Now I've always wrestled with this idea of picking up an instrument of death as a means to truly follow Christ. And if I'm being really honest, at times, I've simply thought, said or even lived, "Well, I like the heaven part and having Jesus as Savior, but I'm not all in on this dying to self thing" and proceeded to live my life. That mindset has been unraveling, but now at a more rapid pace.

Then I came across an amazing excerpt in my TAWG the other morning, that helped me immensely try to visualize the reality of dying to self:
"Represent to your imagination that your bed is your grave; that all things are ready for you interment; that you are to have no more to do with this world; and that it will be owing to God's great mercy if you ever see the light of the sun again or have another day to add to your works of piety. Then commit yourself to sleep as one that is to have no more opportunities of doing good, but is to awake among spirits that are separate from the body and waiting for the judgment of the last great day.

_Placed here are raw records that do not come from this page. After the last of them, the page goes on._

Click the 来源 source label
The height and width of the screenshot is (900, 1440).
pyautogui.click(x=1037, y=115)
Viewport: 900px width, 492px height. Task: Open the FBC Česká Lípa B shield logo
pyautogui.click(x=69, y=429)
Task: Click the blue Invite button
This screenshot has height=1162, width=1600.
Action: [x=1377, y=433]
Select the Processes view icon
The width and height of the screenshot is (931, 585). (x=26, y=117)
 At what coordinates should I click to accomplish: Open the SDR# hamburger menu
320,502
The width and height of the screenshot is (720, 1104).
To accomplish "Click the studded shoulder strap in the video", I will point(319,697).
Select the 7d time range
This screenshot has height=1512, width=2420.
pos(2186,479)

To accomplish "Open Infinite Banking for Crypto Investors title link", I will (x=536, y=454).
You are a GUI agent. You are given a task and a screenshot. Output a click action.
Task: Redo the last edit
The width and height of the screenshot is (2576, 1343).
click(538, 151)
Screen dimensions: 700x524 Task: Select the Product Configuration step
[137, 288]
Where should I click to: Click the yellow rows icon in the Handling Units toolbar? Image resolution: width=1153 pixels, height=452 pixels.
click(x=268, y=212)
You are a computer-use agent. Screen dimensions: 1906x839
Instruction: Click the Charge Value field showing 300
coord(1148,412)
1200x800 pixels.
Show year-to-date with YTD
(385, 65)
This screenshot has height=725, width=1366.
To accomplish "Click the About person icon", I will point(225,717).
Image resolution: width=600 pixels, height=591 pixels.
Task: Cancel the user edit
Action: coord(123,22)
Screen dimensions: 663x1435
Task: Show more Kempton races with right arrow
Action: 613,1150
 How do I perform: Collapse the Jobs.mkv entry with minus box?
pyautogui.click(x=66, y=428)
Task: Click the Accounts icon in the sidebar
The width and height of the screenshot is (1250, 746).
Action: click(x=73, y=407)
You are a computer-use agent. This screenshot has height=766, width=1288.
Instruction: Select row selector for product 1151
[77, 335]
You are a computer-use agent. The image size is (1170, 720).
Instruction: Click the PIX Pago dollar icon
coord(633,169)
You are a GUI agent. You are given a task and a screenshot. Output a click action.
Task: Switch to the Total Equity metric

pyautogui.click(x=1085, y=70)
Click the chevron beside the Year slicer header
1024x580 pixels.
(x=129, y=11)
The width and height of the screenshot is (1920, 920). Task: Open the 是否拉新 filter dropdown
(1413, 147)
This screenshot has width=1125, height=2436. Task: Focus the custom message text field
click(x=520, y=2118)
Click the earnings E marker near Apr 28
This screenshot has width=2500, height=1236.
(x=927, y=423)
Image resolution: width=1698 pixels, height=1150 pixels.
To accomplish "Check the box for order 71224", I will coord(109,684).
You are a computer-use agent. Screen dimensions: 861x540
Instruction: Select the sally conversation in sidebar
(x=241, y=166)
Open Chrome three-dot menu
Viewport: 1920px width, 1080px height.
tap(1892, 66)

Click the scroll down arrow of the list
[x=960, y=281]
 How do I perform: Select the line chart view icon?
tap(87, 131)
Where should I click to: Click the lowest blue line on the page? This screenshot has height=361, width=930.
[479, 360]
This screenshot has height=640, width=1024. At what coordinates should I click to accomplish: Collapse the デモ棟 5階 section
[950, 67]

Such a solemn resignation of yourself into the hand of God every evening, and parting with all the world as if you were never to see it anymore - and all this in the silence and darkness of the night - is a practice that will soon have excellent effects upon your spirit. For this time of the night is exceeding proper for such prayers and meditations. The likeness which sleep and darkness have to death will contribute very much to make your thoughts about it the more deep and affecting. So that I hope you will not let a time so proper for such prayers be ever passed over without them."
- From A Serious Call to a Devout and Holy Life by William Law
I had to read that a few times. I've even read it again the last few days. Mainly because I like thinking that lying in my bed is an enjoyable experience and one that will bring me rest - and something that I will wake up in. Not too fond of thinking of my bed as a grave or coffin. But to steal some phrases like... living each day as if it were my last or live like I'm dying have greater clarity. I'm not there yet... but I'd like to move, by God's grace, to such a place that has "excellent effects upon my spirit" because I understand and live more fully what Jesus taught in Luke 9:23-24. Then I can only help but wonder what it would look like to have a world of Christ-followers living the same way.